Start of EXTRACTED RECORDS

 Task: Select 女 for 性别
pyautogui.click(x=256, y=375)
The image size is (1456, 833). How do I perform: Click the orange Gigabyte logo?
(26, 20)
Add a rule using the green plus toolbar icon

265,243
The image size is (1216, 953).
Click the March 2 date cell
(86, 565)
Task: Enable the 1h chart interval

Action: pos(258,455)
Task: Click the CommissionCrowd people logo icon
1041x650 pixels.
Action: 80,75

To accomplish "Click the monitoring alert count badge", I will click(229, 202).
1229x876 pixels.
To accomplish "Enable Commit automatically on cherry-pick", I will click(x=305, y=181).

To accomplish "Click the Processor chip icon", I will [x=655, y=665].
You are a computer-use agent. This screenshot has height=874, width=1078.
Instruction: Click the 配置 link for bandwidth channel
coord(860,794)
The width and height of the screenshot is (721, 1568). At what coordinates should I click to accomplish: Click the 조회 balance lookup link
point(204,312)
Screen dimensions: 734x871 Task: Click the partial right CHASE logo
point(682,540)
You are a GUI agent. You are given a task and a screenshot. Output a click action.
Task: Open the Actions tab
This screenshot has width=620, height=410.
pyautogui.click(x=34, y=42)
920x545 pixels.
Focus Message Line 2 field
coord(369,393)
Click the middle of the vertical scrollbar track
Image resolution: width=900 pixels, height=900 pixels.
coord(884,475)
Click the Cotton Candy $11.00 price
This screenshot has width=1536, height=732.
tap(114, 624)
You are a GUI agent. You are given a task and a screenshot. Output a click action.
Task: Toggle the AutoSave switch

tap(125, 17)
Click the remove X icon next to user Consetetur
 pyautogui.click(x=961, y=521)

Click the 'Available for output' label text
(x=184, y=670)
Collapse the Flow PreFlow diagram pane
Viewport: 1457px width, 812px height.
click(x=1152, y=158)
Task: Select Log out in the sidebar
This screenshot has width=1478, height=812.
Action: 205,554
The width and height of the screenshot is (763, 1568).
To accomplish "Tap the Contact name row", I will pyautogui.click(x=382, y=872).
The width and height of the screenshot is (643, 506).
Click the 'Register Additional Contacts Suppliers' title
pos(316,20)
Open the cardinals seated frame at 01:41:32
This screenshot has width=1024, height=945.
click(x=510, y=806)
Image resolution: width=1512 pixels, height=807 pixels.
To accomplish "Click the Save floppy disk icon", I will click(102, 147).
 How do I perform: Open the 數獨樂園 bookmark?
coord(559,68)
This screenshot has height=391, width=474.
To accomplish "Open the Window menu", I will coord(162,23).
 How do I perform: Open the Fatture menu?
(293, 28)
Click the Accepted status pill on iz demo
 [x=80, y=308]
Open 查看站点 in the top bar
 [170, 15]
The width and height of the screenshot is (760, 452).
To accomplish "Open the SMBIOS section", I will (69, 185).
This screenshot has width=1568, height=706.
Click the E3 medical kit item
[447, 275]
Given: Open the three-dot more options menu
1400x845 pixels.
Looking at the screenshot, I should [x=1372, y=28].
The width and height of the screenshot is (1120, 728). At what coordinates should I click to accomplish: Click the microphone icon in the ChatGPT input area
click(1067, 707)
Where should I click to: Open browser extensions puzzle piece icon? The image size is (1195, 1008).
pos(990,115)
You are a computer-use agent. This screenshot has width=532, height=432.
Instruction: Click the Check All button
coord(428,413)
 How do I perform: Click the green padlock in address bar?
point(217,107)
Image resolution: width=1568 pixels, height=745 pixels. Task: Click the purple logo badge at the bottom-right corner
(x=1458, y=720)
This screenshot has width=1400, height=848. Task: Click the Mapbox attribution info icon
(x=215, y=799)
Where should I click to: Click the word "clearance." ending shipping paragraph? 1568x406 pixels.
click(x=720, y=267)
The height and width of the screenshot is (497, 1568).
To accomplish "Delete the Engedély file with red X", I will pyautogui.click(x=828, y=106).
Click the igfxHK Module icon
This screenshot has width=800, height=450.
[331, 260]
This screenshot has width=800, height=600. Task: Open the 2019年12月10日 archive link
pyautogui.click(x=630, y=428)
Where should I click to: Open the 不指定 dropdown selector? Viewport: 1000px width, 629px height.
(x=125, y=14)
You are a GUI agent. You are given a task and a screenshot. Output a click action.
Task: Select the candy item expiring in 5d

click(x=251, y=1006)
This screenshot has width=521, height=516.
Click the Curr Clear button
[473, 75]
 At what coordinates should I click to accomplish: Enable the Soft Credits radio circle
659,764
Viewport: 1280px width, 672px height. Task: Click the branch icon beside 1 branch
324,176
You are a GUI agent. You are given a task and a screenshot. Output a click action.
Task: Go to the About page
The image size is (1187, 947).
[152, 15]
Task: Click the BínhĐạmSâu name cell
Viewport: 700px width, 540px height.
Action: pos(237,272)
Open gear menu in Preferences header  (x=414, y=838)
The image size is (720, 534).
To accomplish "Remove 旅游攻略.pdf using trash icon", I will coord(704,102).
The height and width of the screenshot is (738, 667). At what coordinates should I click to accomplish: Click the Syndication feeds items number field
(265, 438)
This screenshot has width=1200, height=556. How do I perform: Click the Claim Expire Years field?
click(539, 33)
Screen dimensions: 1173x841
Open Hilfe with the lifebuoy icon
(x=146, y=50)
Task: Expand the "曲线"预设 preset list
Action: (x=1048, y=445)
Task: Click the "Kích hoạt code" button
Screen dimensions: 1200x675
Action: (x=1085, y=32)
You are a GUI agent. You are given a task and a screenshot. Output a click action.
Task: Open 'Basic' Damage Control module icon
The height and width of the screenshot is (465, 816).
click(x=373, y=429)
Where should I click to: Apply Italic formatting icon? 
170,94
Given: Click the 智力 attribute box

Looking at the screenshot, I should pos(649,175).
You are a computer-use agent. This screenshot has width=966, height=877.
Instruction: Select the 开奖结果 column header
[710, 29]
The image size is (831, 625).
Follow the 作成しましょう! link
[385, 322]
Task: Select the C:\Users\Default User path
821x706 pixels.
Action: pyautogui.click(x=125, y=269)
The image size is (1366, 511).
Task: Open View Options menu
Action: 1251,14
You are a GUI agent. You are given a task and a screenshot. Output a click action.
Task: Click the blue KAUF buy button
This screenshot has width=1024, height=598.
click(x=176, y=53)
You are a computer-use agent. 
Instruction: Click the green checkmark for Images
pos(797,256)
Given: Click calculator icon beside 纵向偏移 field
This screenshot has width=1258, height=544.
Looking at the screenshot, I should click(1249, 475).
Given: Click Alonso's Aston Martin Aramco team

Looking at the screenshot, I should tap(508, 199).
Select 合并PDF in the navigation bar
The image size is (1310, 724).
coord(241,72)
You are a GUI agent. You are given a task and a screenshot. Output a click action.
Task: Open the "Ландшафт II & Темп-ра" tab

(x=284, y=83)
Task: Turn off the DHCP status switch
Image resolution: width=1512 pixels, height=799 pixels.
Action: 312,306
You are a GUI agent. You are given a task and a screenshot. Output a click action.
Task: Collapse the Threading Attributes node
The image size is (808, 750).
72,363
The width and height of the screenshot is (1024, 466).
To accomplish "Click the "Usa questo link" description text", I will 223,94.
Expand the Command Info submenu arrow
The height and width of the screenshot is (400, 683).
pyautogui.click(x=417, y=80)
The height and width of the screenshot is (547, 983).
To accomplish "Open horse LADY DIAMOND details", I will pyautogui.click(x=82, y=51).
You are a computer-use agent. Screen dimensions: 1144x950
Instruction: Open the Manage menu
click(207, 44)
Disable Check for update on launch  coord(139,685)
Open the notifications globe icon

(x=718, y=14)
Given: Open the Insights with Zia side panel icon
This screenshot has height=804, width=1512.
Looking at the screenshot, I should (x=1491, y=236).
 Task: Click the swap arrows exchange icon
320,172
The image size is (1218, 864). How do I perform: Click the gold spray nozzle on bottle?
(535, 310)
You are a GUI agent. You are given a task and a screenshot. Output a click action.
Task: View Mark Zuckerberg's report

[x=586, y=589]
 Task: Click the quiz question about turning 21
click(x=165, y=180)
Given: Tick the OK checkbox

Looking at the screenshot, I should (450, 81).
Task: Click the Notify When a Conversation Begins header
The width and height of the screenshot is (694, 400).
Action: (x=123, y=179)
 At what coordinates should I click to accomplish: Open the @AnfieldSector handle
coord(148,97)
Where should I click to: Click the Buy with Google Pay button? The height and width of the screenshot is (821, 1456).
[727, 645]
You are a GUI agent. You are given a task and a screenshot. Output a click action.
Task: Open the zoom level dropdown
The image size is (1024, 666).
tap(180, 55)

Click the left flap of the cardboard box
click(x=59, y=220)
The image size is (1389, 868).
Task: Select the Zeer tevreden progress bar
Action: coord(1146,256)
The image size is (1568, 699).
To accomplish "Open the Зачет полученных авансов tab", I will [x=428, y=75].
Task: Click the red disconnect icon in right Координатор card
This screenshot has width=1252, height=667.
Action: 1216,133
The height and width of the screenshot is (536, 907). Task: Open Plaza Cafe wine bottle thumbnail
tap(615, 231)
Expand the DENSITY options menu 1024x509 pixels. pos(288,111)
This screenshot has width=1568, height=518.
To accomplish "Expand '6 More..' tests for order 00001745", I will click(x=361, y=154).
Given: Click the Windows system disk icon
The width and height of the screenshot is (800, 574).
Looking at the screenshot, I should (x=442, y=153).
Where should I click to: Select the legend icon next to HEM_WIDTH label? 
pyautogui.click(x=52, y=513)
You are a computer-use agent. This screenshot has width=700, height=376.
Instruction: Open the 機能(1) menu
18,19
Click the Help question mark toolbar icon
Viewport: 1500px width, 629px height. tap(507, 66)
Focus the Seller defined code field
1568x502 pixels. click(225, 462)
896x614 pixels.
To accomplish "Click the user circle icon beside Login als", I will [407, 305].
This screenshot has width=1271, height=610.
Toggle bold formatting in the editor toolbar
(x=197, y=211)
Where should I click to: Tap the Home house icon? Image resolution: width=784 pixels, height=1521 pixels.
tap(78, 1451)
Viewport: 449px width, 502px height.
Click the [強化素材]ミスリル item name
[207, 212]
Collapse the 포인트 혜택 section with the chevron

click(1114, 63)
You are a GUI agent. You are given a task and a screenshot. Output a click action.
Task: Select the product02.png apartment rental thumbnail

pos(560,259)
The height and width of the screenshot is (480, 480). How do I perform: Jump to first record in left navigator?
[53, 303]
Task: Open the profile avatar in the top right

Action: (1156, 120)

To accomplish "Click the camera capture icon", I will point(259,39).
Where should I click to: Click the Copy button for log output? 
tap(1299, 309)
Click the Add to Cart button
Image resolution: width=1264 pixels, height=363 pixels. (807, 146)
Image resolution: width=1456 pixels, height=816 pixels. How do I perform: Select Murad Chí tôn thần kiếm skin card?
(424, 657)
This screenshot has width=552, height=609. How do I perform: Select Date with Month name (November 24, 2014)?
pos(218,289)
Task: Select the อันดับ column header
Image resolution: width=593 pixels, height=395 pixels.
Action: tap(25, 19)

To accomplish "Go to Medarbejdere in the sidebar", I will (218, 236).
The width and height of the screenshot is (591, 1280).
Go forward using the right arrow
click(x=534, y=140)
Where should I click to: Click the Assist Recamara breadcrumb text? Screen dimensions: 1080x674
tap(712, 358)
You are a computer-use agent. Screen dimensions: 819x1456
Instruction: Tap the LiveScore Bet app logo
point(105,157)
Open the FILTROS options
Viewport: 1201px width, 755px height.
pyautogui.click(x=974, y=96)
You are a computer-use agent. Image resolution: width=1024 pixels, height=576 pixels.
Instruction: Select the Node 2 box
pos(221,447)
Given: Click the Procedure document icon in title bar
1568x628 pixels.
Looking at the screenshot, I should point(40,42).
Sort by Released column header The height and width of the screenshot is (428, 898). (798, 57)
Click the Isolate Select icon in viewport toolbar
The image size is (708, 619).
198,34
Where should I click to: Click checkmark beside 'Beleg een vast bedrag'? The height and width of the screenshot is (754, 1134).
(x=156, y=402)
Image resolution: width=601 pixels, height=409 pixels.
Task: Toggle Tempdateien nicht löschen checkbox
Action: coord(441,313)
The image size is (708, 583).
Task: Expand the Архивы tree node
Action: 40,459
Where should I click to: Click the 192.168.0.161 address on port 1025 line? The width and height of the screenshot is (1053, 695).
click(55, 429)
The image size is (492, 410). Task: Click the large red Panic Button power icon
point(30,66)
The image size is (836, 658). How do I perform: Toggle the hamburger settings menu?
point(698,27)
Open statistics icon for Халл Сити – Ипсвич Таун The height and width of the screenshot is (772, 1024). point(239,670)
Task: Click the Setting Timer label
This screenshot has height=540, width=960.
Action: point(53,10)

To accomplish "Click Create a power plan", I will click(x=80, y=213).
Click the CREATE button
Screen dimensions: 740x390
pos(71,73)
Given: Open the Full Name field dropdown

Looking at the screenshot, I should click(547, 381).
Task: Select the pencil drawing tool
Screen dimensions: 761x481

End of EXTRACTED RECORDS

*WHAT IS REQUIRED:*
Set down, from the entries above, exactly the lines from the one with "1041x650 pixels." up to and including the one with "The width and height of the screenshot is (763, 1568).", and no other lines.

*RESPONSE AREA:*
1041x650 pixels.
Action: 80,75

To accomplish "Click the monitoring alert count badge", I will click(229, 202).
1229x876 pixels.
To accomplish "Enable Commit automatically on cherry-pick", I will click(x=305, y=181).

To accomplish "Click the Processor chip icon", I will [x=655, y=665].
You are a computer-use agent. This screenshot has height=874, width=1078.
Instruction: Click the 配置 link for bandwidth channel
coord(860,794)
The width and height of the screenshot is (721, 1568). At what coordinates should I click to accomplish: Click the 조회 balance lookup link
point(204,312)
Screen dimensions: 734x871 Task: Click the partial right CHASE logo
point(682,540)
You are a GUI agent. You are given a task and a screenshot. Output a click action.
Task: Open the Actions tab
This screenshot has width=620, height=410.
pyautogui.click(x=34, y=42)
920x545 pixels.
Focus Message Line 2 field
coord(369,393)
Click the middle of the vertical scrollbar track
Image resolution: width=900 pixels, height=900 pixels.
coord(884,475)
Click the Cotton Candy $11.00 price
This screenshot has width=1536, height=732.
tap(114, 624)
You are a GUI agent. You are given a task and a screenshot. Output a click action.
Task: Toggle the AutoSave switch

tap(125, 17)
Click the remove X icon next to user Consetetur
 pyautogui.click(x=961, y=521)

Click the 'Available for output' label text
(x=184, y=670)
Collapse the Flow PreFlow diagram pane
Viewport: 1457px width, 812px height.
click(x=1152, y=158)
Task: Select Log out in the sidebar
This screenshot has width=1478, height=812.
Action: 205,554
The width and height of the screenshot is (763, 1568).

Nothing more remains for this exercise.